Advanced telematics technologies are transforming the transportation industry.

With the emergence of IoT, sensors and mobile applications collect massive amounts of data that determine driver effectiveness, generate real-time supply and demand heat maps, optimize pricing and lead to a better decision-making process.


Operational Efficiency

Analytics processed by an order of magnitude are optimizing the surge price, guiding drivers to locations on demand and more

Faster Time to Market

Developing new services in less time and at a fraction of the cost

Reduced TCO

Eliminating the need to deploy and maintain additional data stores and data copies, resulting in substantial cost reduction

Case Study – Ride Sharing

iguazio was approached by a leading ride-hailing company to build their next generation data lake. The Uber-like international company offers transportation services to millions of passengers across multiple countries. Up until today, they have used AWS data services, but their substantial expansion and growing demand for real-time insights have led them to seek a platform that better supports scalability, strict security requirements and overall performance.


The Challenge

Prior to iguazio, the customer used a solution that was based on Amazon Data Services and Amazon EC2. The data pipeline was complex, it didn’t scale well and couldn’t address the company’s performance and security requirements. The company’s mobile app sent passenger and driver data to the following services/databases: MySQL – storing raw data, Kinesis – streaming data and Redis – storing real-time information for quick access. Data was then pushed to Amazon S3 once a day and from there to Amazon Redshift. The company performed ETL and analytics jobs in Redshift to generate reports while providing access to various consumers, including data science teams. This method performed poorly and had scalability issues once Redshift exceeded 15 concurrent sessions. Furthermore, the need to use many data services added additional overhead to the data management platform and influenced the time it took to develop new services and applications. The key challenge was to eliminate tedious IT plumbing tasks so that data engineers could focus on developing new services. The company was experiencing extremely fast growth and was therefore looking for ways to build an optimized and efficient data lake that can scale up with the business. Amazon Data Services can be extremely expensive and prices increase as the customer’s business grows since charging is done per specific workload.

The Solution

The iguazio Continuous Data Platform moved analytics from batch mode to real-time and helped the organization optimize its business, providing better service to customers and increasing revenue.

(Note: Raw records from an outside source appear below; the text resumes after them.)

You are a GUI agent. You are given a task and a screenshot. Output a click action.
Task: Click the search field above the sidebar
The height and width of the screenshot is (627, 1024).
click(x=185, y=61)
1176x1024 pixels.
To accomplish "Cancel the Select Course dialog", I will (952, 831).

These real-time insights enabled a variety of new applications, such as:

  • Driver incentives to determine driver bonuses in real-time, by analyzing and increasing driver effectiveness, the number of runs during peak driving times and rider satisfaction.
  • Maximize driver profits while reducing passenger wait times by optimizing driver the decision-making process using advanced real-time supply and demand heatmaps.
  • Surge pricing optimization which correlates passenger demand data with external data sources, such as news, weather and social media.

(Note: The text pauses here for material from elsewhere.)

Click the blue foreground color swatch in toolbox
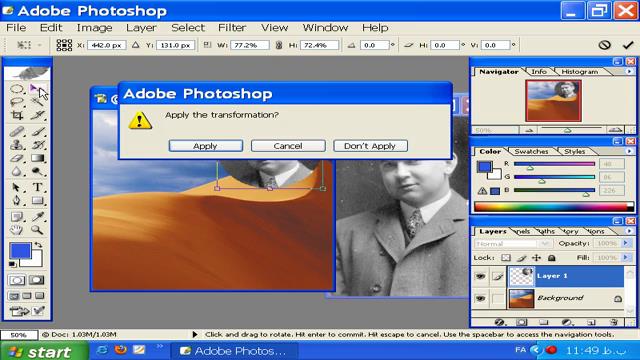640x360 pixels. coord(20,251)
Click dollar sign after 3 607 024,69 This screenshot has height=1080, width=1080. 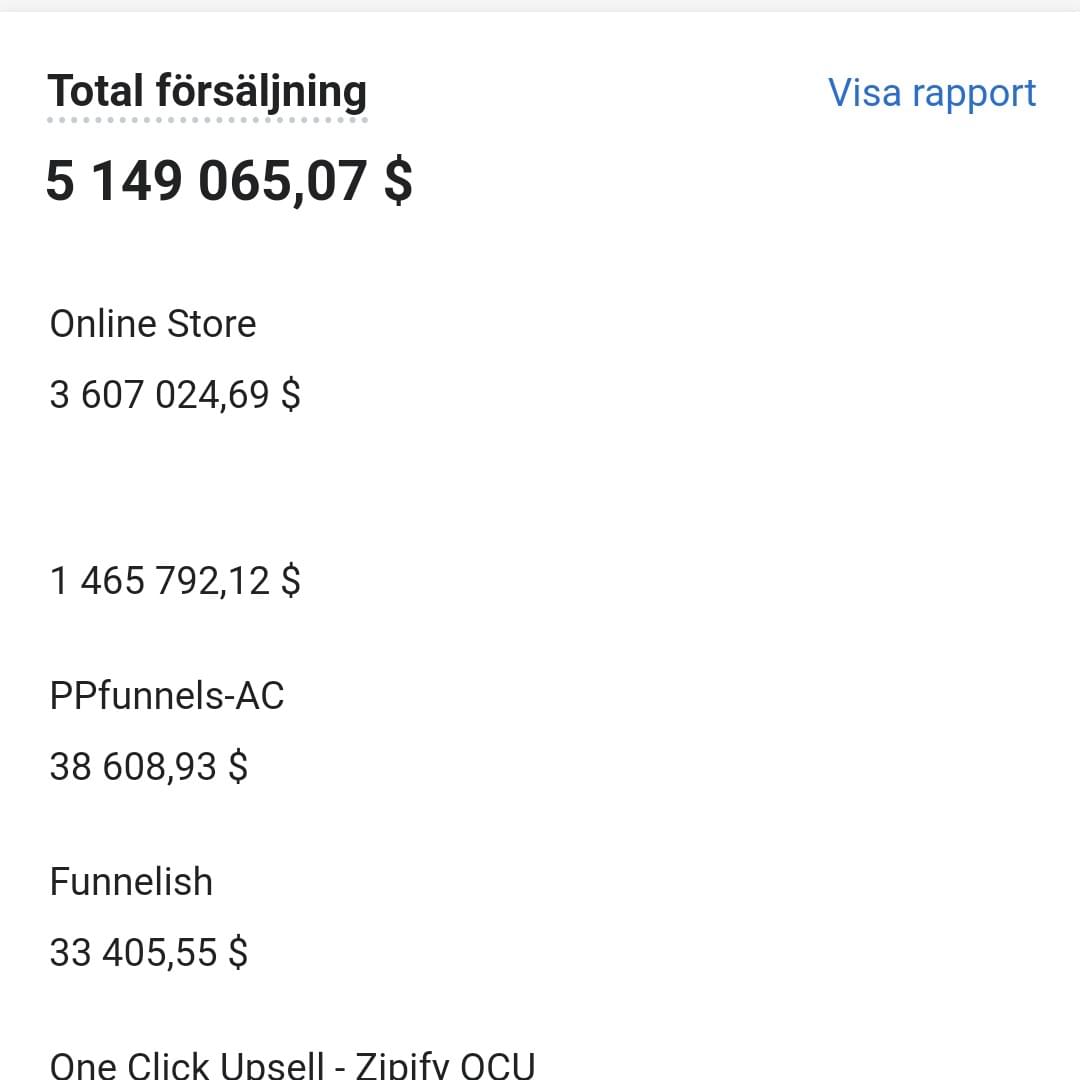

The iguazio unified data platform enabled the client to ingest data directly to a single data store in different formats such as stream, object/file and database records. The customer could stream data directly from the application to the iguazio platform using common REST APIs (e.g. a DynamoDB and S3-like API) eliminating the need for a dedicated streaming cluster. In this simplified pipeline, the customer generated real-time analytics using Spark jobs running on top of iguazio’s NoSQL database as opposed to previous batch operation methods where the data had to go a long way till reaching its destination. Based on the analyzed data, the customer rapidly calculated the surge price, customer churn, unique bookings and more. Given that the iguazio platform supports Amazon-like APIs and is integrated with Spark, the customer didn’t even need to change the code.

iguazio provided the customer with unique value by enabling continuous analytics and event-driven applications while eliminating the complexity of its data pipeline. By using the iguazio Continuous Data platform, the company continues to offer new innovative services at a faster time to market.